Quantum Commodity Intelligence – Saudi Aramco has increased most premiums on Official Selling Prices (OSPs) for August-loading crude to Asia after extending output cuts for another month.
For Aramco’s key customer base in Asia, differentials for the flagship Arab Light grade were raised to Platts Dubai/DME Oman +$3.20/b for loading next month versus +$3/b on July cargoes.
Saudi Arabia announced Monday it would extend its voluntary crude oil production cut of 1 million bpd into next month, while Russia said it was reducing exports by 500,000 bpd for August, raising expectations for a small increase.
Arab Medium was raised to +$2.65/b from +$2.45/b, while Arab Heavy was set at +$1b versus +$0.80/b for July cargoes, underpinned by soaring fuel oil cracks.
The key M1/M3 Dubai cash spread, closely monitored by Saudi Aramco and other Middle East National Oil Companies (NOCs), averaged $1.10/b in June compared to $1.04/b in May.
Premiums for physical barrels were at around two-year lows in early June but rebounded strongly following Saudi cutting production and a near-record buying spree in the Dubai partials window.
Arab Extra Light was unchanged at $2.55/b over Dubai/Oman, reflecting steady Asian distillate and gasoline cracks.
The Quantum average June price for Dubai was steady versus the previous month, averaging $74.97/for August-loading barrels versus $74.93/b on July-loading crude, as global recessionary fears largely overshadowed production cuts.

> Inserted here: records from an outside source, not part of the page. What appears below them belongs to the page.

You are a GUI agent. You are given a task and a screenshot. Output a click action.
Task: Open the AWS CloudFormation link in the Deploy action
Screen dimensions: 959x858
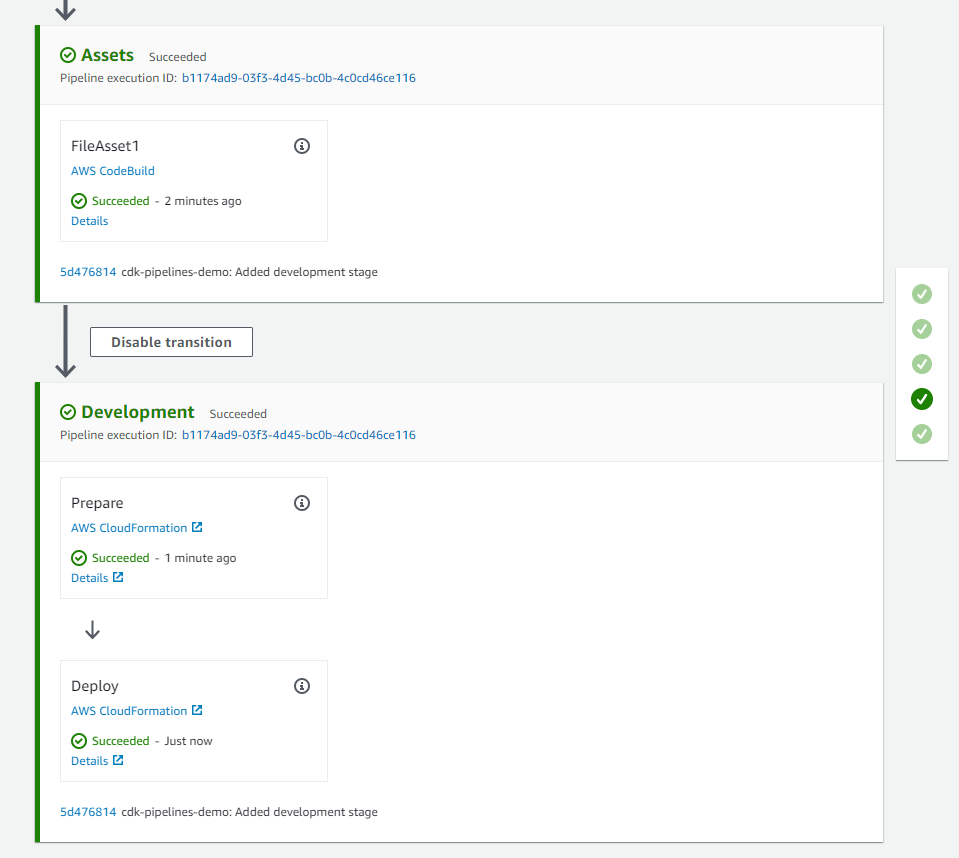pos(130,710)
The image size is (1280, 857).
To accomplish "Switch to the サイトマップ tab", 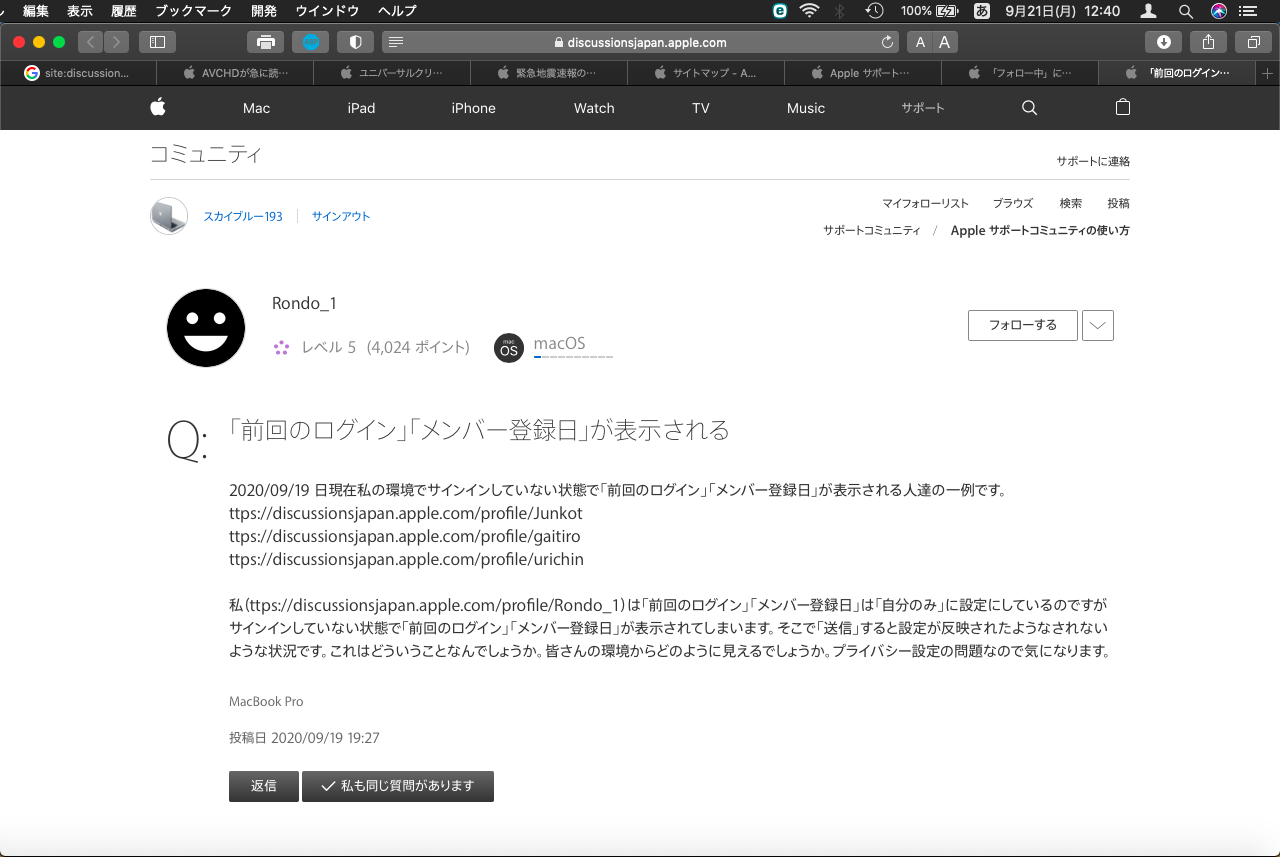I will [706, 73].
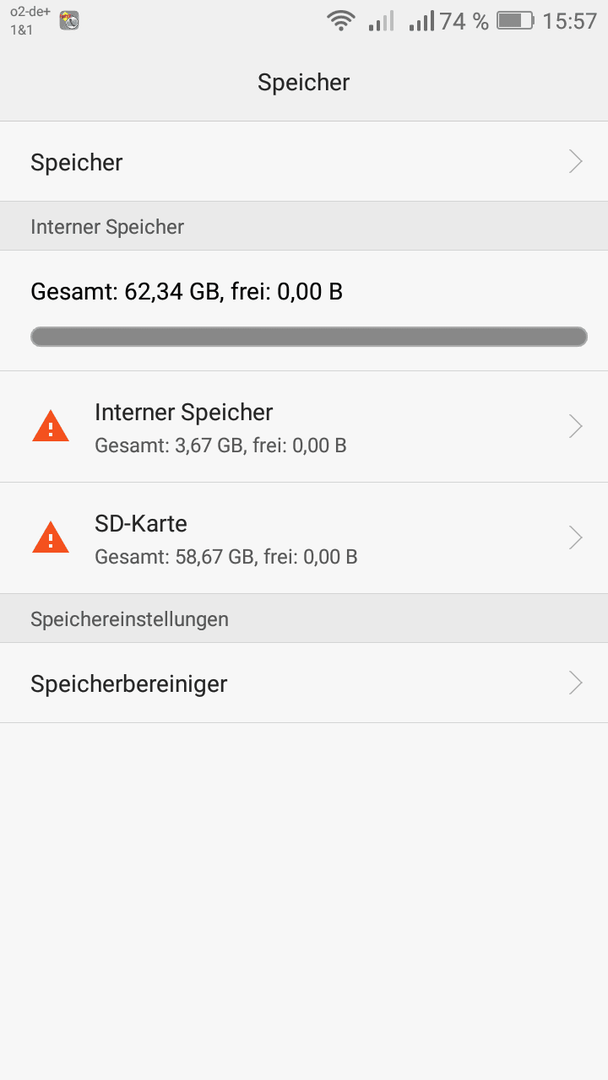Tap the full storage usage bar
608x1080 pixels.
coord(309,337)
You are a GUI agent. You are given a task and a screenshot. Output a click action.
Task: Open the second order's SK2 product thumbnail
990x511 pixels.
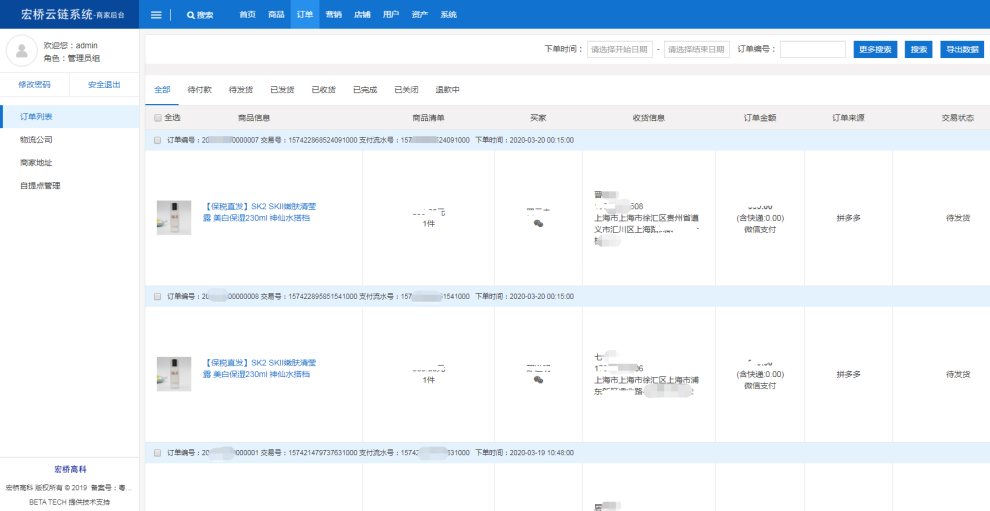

For Northwest Europe, Arab Light was set at +$3.80/b versus ICE Brent futures, compared to +$3/b on July-loading crude, while Medium was set at +$3.30/b versus +$2.50/b for July.
The Brent/Dubai cash spread crunched to near parity in June, compared to $0.85/b in May, prompting higher Brent-related premiums for Europe. The Brent/Dubai spread has also been inverted since 19 June.
Arab Light for August to the US Gulf was up $0.10/b at +$7.25/b over ASCI (Argus Sour Crude Index), while Medium was at +$7.95/b and Heavy at +$7.50/b, also both $0.10/b higher.